YOUR OBJECTIVE ::
Would you please copy every line below that includes the string "session"?

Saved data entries
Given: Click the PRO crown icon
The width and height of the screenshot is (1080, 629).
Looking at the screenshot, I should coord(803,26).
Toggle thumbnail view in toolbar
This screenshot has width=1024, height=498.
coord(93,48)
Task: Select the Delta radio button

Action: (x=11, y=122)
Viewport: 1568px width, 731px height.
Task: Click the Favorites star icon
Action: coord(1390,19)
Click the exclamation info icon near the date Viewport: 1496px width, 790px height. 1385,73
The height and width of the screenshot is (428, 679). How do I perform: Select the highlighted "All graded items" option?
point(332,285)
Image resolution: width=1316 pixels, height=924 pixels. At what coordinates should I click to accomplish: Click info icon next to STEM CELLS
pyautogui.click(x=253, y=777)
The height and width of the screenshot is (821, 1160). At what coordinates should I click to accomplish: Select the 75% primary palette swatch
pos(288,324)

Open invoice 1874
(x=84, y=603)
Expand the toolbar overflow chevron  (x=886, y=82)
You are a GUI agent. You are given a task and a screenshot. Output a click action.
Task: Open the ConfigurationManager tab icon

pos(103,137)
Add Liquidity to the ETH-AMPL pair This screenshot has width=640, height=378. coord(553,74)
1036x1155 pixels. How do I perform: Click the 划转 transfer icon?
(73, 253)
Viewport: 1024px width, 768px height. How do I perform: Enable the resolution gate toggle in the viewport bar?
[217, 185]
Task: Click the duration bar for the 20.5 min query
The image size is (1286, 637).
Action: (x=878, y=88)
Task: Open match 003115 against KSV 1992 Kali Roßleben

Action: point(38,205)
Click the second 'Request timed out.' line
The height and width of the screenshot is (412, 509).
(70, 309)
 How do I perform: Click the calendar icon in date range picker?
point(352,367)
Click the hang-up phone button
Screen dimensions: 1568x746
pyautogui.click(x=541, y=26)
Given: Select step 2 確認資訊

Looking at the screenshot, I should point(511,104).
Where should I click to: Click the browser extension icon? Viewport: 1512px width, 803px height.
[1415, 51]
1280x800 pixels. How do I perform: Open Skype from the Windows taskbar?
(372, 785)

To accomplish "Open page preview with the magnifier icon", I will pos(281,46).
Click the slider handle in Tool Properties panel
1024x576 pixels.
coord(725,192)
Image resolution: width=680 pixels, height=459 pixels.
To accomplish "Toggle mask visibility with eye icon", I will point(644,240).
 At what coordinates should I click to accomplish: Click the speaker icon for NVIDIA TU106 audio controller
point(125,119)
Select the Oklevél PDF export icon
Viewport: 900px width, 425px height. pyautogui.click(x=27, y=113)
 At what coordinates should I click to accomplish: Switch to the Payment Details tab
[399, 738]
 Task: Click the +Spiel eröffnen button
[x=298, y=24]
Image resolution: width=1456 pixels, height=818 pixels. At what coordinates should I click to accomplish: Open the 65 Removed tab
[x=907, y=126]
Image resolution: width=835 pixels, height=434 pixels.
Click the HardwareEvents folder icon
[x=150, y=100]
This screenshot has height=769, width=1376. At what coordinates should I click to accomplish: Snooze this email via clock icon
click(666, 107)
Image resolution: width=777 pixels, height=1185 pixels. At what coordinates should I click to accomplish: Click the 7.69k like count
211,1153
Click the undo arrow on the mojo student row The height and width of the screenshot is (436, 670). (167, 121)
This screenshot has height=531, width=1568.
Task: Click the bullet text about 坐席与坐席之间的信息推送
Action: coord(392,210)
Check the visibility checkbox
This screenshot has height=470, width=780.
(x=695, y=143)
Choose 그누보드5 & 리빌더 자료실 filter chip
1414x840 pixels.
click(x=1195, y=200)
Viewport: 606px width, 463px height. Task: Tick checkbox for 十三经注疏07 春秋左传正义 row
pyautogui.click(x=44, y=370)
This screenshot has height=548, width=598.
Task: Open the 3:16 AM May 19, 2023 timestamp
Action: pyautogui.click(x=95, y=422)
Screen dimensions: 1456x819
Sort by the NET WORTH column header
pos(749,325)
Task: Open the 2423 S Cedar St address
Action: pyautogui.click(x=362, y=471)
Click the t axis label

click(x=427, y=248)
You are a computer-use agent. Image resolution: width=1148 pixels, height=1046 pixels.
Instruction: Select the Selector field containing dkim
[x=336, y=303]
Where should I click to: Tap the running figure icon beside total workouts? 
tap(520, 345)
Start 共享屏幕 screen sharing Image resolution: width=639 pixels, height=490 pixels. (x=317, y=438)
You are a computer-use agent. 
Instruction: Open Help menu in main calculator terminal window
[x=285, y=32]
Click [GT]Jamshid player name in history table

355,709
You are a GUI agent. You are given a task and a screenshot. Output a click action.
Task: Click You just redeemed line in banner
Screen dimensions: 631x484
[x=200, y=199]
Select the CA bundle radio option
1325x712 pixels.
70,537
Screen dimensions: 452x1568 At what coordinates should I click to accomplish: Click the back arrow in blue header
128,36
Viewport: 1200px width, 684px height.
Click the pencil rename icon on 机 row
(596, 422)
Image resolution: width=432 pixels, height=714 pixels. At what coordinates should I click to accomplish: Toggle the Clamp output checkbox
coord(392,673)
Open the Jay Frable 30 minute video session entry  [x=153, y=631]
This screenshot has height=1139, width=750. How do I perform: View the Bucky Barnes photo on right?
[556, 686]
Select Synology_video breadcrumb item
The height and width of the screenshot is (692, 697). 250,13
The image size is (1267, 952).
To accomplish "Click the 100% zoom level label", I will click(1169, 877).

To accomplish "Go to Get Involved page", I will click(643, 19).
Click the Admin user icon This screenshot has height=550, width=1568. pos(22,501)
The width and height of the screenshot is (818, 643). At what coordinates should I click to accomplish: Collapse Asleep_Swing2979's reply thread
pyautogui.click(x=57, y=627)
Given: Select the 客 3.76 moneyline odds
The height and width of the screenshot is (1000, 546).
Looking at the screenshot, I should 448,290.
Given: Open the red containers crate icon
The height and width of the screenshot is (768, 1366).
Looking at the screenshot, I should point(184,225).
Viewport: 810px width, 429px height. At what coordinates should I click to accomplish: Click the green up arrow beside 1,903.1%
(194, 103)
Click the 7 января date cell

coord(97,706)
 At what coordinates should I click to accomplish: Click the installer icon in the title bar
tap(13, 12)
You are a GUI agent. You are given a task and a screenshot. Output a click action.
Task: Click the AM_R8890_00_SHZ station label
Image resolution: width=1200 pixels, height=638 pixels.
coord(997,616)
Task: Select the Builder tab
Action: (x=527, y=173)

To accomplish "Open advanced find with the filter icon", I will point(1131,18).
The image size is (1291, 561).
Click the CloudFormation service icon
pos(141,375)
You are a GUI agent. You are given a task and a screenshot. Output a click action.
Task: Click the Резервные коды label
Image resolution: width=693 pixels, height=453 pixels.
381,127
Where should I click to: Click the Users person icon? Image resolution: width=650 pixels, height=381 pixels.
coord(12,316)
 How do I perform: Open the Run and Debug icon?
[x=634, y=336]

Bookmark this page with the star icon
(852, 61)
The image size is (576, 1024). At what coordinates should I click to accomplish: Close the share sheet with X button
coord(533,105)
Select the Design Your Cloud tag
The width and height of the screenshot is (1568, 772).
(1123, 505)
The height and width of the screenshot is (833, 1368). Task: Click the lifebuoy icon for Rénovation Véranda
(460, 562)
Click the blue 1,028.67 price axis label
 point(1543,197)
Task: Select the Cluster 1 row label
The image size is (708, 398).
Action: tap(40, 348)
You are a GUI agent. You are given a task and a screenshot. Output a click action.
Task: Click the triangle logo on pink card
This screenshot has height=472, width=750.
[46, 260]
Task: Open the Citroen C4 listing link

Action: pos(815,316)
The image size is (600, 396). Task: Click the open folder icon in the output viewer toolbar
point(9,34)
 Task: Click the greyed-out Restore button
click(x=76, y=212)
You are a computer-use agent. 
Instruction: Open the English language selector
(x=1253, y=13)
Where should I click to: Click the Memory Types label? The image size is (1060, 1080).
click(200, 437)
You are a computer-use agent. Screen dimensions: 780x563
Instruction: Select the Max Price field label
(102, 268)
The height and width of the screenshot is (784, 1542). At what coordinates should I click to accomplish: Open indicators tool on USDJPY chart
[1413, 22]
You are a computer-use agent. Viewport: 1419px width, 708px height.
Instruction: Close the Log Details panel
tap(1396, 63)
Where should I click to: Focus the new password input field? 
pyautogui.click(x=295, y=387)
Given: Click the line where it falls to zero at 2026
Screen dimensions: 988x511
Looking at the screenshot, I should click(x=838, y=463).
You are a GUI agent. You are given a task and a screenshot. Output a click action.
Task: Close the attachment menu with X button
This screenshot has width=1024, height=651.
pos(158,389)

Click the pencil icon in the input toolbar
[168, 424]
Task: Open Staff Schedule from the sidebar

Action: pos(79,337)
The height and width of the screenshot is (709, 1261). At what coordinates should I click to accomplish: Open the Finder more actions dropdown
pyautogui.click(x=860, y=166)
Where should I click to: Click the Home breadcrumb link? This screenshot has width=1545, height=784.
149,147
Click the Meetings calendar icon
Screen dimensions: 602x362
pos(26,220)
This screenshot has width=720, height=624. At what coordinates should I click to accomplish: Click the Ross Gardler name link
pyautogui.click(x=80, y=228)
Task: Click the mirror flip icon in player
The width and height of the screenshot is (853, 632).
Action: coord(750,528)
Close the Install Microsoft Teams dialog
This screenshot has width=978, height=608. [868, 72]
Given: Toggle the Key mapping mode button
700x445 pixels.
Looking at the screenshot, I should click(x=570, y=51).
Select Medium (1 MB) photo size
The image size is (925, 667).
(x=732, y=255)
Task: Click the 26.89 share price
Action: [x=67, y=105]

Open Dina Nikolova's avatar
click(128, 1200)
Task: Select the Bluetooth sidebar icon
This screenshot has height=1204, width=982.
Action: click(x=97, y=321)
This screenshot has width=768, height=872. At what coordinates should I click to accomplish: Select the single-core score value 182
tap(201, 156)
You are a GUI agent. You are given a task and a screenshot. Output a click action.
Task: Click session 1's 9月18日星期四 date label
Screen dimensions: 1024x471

OUTPUT BELOW ::
Open the Jay Frable 30 minute video session entry  [x=153, y=631]
Task: Click session 1's 9月18日星期四 date label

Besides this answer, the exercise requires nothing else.